#### INSTRUCTIONS TO FOLLOW:
Return only what runs from the line containing "You are a computer-use" through the last line of the entries below, exactly, omitting pictures.
++++ DATA PROVIDED ++++
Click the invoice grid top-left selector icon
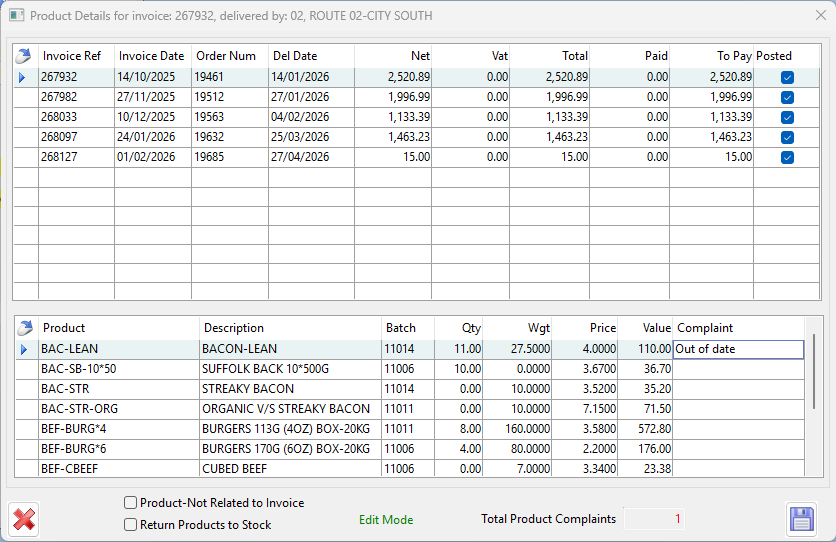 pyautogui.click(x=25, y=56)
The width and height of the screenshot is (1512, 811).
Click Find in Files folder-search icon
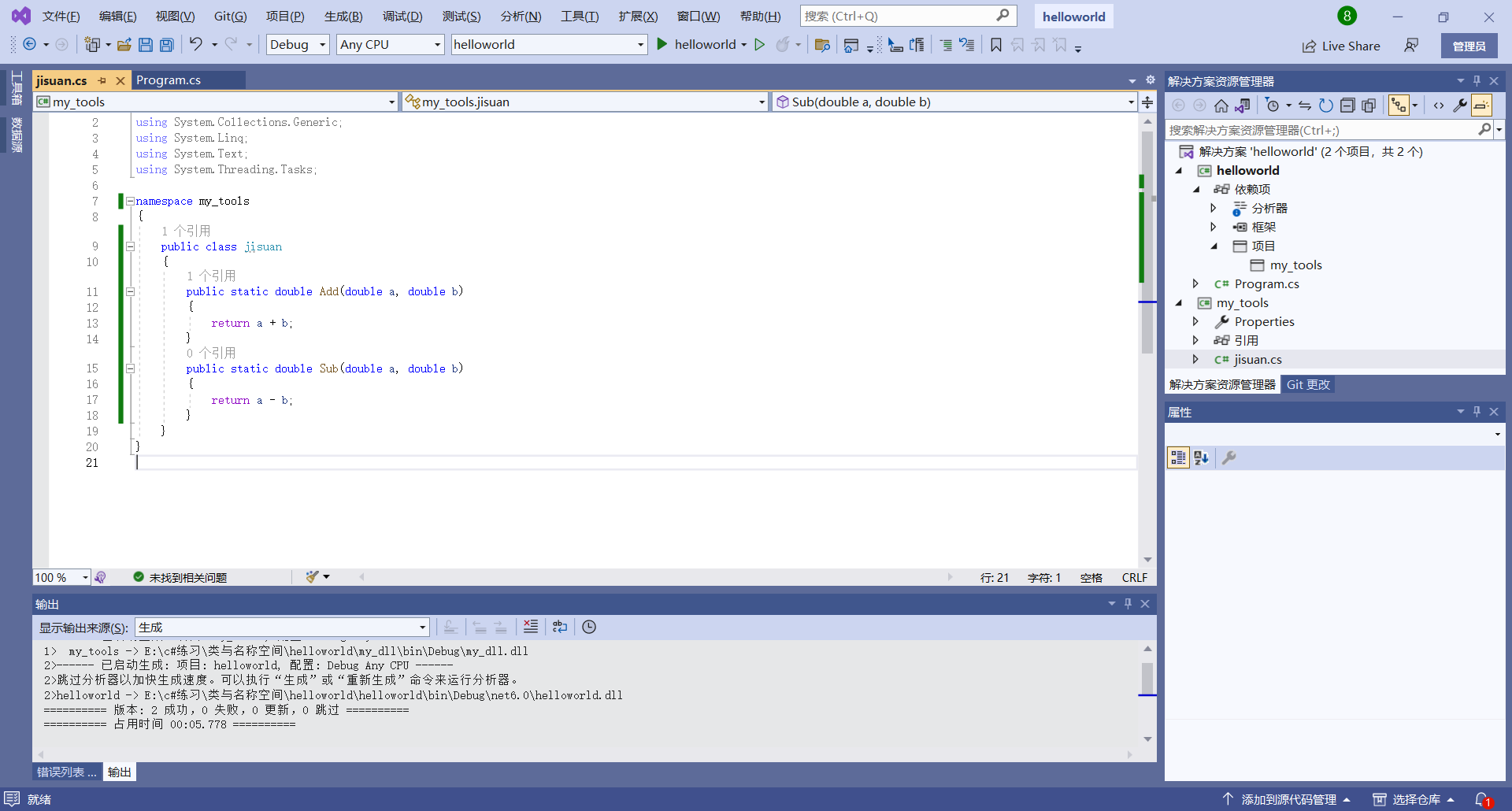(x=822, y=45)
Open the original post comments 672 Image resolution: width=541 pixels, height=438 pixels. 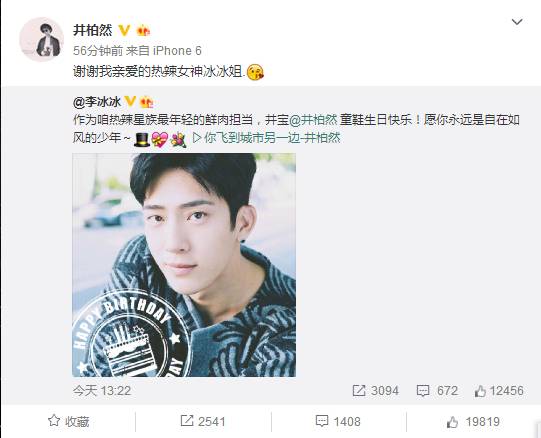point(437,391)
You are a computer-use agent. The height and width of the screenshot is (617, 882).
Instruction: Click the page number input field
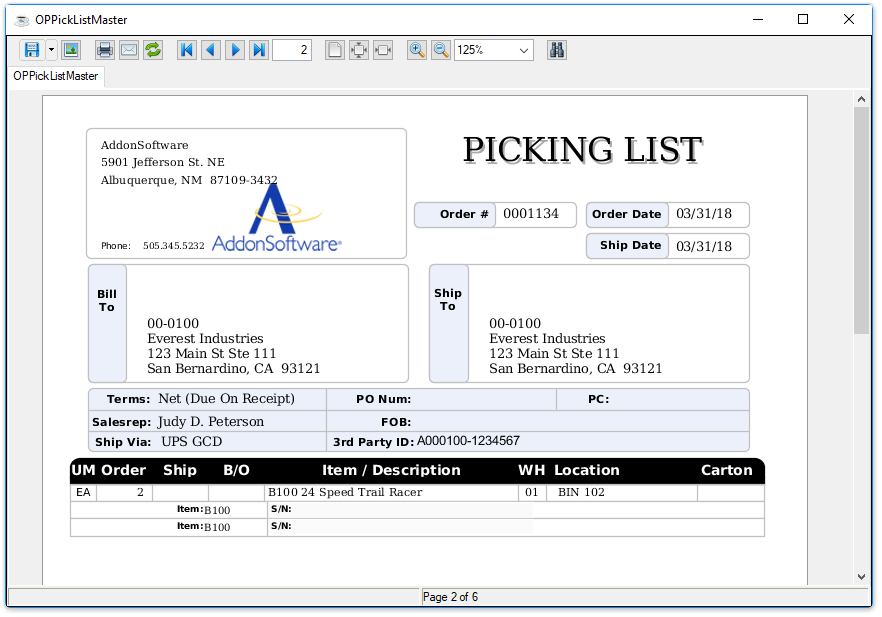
++++
#### FINAL ANSWER:
You are a computer-use agent. The height and width of the screenshot is (617, 882).
Instruction: Click the page number input field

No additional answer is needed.